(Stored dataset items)
--- START ---
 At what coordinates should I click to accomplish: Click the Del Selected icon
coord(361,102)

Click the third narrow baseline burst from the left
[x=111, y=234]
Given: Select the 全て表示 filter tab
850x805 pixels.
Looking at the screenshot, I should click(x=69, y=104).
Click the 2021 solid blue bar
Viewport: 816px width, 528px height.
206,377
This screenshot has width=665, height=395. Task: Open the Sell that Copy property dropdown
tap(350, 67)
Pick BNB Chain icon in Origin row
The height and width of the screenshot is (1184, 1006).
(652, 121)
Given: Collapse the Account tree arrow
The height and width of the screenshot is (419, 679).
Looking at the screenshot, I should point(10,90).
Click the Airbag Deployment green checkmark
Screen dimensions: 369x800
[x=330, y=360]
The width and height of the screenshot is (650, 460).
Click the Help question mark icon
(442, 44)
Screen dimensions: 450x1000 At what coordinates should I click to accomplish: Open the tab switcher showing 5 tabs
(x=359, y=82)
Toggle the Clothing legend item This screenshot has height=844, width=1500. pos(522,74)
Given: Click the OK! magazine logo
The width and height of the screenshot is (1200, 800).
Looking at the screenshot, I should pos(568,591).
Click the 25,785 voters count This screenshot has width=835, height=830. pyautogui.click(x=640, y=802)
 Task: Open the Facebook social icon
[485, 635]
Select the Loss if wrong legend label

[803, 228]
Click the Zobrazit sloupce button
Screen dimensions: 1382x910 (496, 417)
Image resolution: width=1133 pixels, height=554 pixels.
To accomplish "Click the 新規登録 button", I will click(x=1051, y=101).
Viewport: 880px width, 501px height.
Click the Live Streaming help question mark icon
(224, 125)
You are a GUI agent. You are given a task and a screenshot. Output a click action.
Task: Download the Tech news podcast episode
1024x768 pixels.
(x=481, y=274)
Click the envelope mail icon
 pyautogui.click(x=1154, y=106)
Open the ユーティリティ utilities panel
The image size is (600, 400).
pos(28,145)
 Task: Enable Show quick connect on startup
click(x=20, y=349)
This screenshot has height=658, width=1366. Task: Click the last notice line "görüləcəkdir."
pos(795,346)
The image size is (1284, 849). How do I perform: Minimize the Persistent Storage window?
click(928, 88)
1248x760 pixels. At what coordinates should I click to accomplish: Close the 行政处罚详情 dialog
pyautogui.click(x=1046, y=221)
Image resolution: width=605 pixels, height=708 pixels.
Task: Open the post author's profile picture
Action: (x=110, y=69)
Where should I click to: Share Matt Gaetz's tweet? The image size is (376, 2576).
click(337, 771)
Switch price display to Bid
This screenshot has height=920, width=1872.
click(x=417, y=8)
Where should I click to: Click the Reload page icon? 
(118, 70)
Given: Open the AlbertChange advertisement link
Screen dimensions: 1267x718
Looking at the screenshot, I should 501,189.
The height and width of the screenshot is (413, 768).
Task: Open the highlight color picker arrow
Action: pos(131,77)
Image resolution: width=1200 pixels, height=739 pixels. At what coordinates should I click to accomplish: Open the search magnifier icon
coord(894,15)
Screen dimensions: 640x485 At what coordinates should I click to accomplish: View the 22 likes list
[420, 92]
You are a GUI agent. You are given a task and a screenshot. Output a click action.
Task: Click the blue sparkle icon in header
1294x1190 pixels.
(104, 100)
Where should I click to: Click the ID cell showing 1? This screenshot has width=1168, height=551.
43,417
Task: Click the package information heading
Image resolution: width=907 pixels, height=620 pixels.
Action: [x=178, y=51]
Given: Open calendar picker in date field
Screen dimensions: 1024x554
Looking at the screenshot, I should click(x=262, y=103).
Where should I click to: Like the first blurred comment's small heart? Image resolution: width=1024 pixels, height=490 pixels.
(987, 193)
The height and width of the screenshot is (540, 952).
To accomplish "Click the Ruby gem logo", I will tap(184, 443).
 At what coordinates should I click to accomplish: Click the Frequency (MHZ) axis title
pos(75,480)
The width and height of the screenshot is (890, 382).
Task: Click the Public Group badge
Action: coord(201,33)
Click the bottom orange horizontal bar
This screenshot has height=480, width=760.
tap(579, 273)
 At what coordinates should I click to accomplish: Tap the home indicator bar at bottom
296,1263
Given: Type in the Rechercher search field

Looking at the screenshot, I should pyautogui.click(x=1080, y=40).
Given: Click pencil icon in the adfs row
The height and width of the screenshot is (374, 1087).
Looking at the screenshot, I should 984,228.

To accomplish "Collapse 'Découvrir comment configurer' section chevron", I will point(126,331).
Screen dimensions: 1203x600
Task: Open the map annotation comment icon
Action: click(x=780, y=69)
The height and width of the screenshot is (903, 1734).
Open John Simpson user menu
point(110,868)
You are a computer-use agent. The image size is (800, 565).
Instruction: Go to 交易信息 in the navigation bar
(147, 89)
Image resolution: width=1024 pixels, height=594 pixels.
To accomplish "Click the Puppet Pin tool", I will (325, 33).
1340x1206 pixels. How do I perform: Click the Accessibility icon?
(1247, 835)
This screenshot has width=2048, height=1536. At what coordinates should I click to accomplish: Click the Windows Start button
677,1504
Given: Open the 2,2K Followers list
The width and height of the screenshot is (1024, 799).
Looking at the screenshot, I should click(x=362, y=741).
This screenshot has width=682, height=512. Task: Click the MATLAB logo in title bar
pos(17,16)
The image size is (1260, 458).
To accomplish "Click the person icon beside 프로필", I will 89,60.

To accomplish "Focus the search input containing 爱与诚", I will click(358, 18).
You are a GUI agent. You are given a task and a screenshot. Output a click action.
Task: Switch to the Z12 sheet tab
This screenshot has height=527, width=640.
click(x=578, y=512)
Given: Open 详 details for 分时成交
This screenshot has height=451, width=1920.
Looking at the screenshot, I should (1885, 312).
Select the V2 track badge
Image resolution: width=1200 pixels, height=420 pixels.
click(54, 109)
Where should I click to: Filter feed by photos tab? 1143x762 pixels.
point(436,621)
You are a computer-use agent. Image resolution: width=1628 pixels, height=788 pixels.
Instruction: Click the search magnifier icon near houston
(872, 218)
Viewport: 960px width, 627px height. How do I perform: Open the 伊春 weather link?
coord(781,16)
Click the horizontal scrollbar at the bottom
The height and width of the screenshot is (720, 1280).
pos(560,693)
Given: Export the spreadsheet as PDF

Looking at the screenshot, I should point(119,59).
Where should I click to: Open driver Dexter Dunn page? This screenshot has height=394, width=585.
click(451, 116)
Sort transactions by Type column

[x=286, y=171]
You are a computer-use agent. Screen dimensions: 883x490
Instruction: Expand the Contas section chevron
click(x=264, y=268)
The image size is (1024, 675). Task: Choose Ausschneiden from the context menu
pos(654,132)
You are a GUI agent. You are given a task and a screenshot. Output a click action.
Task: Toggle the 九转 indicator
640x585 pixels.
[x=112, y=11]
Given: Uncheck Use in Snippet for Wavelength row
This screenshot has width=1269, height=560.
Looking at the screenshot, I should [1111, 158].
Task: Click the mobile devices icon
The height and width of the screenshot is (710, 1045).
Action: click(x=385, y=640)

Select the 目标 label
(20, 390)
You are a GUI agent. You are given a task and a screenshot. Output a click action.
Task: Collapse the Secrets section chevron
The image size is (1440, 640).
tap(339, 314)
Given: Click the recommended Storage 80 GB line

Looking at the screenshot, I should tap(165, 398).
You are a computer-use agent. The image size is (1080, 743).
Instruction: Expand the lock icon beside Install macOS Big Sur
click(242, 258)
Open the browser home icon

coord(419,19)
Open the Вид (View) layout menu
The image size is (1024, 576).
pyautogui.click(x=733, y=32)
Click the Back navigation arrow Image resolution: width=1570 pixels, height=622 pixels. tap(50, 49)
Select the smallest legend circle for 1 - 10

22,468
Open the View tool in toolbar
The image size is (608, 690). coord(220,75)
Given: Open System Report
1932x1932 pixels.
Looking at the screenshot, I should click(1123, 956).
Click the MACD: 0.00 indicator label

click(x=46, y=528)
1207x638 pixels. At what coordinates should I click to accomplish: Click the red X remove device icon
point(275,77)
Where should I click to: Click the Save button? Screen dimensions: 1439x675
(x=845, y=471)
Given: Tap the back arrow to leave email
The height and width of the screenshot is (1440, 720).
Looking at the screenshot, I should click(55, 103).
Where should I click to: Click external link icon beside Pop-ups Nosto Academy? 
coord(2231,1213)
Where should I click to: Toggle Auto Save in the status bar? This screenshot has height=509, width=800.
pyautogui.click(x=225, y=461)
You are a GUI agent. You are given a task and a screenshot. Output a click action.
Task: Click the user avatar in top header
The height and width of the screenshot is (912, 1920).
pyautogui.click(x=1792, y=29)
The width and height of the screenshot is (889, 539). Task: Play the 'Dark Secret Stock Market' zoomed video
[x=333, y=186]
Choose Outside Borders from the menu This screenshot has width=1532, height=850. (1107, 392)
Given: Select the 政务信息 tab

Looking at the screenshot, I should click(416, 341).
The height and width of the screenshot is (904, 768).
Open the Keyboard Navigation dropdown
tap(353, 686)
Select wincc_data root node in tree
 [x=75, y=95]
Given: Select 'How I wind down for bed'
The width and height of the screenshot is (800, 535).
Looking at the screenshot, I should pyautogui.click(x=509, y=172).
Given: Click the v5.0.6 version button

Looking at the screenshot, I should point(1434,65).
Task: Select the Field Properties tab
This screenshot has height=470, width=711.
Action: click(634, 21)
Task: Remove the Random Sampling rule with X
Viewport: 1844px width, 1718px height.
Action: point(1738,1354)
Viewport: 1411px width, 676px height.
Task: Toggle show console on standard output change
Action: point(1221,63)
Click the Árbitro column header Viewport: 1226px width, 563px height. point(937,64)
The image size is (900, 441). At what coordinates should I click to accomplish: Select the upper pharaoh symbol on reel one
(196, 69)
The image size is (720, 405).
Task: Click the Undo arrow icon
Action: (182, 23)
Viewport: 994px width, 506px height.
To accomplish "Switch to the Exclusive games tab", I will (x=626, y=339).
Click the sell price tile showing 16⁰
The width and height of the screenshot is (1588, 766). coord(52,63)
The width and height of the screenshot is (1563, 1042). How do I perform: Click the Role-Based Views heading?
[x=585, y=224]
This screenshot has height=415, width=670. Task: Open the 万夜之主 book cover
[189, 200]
--- END ---
▸ **PROBLEM DETAILS**
Set down, from the entries above, exactly the lines from the one with "The height and width of the screenshot is (374, 1087)." up to and including the one with "You are a computer-use agent. The image size is (800, 565).", and no other lines.

▸ **EXERCISE ANSWER**
The height and width of the screenshot is (374, 1087).
Looking at the screenshot, I should 984,228.

To accomplish "Collapse 'Découvrir comment configurer' section chevron", I will point(126,331).
Screen dimensions: 1203x600
Task: Open the map annotation comment icon
Action: click(x=780, y=69)
The height and width of the screenshot is (903, 1734).
Open John Simpson user menu
point(110,868)
You are a computer-use agent. The image size is (800, 565).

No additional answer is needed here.